Wakacyjny cykl zajęć w Szczecinie w ramach przeciwdziałania uzależnieniom
Wakacje dobiegły końca a wraz z nimi pewne wydarzenie które wyjątkowo cenię. W zeszłym roku Agnieszka Zalewska zapytała mnie czy mogłabym poprowadzić zajęcia na bulwarach. Była połowa wakacji, może nawet druga, i w sumie szał wyjazdowy mi się skończył. Zgodziłam się, bo i czemu nie. Zawsze fajnie jak więcej osób pozna gimnastykę. I tak zaczęła się moja współpraca z Polska Fundacja Przeciwdziałania Uzależnieniom – PFPU.
W tym roku, po niewielkich perturbacjach, wszystko ustaliłyśmy i Gimnastyka wróciła na bulwary. Co środę, o 18.30 ćwiczyłyśmy niezależnie od pogody a opiekunką śród z gimnastyką została Alicja Czarnowska za co bardzo jej dziękuję. Nie tylko była z nami fizycznie, ale też cały czas z nami ćwiczyła. I kto widział ją wcześniej a później to mógł dostrzec efekty działania gimnastyki. Ala włożyła pracę i to widać, zatem jej opieka nad środami podwójnie mnie cieszy. Raz bo to naprawdę fajna dziewczyna a dwa, zawsze mnie cieszą efekty, które obserwuje.

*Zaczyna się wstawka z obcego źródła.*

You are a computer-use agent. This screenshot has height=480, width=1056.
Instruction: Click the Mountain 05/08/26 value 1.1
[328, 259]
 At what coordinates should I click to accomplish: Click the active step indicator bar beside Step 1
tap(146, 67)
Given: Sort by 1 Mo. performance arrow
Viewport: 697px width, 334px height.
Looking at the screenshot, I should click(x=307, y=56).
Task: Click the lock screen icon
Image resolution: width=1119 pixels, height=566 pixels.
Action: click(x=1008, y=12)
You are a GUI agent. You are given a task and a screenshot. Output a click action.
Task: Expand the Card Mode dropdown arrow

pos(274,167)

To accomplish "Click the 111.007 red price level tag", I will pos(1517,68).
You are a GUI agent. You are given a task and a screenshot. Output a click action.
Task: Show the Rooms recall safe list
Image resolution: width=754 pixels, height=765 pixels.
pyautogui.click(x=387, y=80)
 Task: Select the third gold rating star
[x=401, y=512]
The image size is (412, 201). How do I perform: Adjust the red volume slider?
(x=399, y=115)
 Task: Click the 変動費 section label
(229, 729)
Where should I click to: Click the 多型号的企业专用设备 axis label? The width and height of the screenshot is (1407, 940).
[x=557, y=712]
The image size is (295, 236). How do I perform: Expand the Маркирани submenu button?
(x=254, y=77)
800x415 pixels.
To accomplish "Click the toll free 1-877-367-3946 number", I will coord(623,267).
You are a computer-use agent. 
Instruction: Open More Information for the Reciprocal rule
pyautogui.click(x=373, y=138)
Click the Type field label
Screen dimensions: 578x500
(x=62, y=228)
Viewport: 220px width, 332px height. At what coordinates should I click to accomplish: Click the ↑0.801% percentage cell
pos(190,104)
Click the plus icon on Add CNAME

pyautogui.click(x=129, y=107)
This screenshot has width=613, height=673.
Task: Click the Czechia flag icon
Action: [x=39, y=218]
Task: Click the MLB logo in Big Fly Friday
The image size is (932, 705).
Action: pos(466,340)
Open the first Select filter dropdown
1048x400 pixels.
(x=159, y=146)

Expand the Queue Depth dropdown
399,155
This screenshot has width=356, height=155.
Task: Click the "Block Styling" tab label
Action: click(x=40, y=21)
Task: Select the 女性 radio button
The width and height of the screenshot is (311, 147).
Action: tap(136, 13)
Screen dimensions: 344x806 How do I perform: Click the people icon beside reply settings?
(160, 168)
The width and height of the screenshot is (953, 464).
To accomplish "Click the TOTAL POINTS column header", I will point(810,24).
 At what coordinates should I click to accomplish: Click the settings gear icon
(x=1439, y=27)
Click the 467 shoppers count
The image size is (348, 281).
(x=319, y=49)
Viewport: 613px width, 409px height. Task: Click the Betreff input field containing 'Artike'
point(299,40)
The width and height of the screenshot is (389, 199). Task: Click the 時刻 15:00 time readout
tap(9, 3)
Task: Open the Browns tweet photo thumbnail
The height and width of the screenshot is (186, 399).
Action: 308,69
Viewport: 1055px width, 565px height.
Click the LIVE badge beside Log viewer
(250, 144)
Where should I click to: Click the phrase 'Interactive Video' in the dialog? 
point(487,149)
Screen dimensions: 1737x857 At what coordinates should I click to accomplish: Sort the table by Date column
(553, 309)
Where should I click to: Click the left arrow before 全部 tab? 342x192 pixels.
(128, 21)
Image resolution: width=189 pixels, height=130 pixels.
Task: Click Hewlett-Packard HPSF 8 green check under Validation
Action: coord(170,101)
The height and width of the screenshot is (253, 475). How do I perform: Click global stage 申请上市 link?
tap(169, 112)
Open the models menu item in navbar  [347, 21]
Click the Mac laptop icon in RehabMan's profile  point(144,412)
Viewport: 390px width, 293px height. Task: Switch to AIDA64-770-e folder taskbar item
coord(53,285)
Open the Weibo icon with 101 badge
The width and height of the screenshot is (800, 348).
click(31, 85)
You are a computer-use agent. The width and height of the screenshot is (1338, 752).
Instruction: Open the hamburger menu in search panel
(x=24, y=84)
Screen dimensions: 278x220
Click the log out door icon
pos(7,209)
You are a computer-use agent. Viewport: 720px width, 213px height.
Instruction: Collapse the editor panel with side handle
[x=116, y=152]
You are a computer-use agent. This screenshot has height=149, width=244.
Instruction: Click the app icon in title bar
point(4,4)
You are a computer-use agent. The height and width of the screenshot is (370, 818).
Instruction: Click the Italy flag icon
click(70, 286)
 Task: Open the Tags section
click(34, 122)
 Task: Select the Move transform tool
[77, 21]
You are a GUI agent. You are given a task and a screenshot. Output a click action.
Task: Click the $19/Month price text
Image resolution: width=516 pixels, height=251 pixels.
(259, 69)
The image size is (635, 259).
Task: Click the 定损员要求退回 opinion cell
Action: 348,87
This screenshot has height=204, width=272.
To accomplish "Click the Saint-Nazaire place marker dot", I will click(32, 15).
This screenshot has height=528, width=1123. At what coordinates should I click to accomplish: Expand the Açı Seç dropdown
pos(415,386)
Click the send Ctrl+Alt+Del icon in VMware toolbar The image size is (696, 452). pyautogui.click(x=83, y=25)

Co mogę o środach powiedzieć? Chyba tyle, że będzie mi ich brakowało. Na bulwary przychodziły fajne kobiety, bardzo różnorodne, stanowiące wyzwanie i dające mi radość z tego co robię. Wiekowo rozpiętość pełna od nastolatek po panie o białych głowach. Kondycyjnie też na bogato: od osób mających różnorodną praktykę po takie, które dopiero zaczynały jakikolwiek ruch. Każda środa pokazywała, ze naprawdę każda kobieta może ćwiczyć. Każde spotkanie ujawniało jak wielką siłę ma ta praktyka i jak niebywałe efekty daje nam wszystkim. Już tęsknię do kolejnego lata…
Chciałabym kilku osobom podziękować, bowiem ich obecność była naprawdę ważna.
Sonia Mrzygłocka – Pyć dwukrotnie poprowadziła za mnie zajęcia, gdy ja byłam poza Szczecinem. Oddałam ćwiczące w jej ręce bez najmniejszych obaw, bo jest świetną instruktorką i wiem, ze dobrze robi swoja robotę.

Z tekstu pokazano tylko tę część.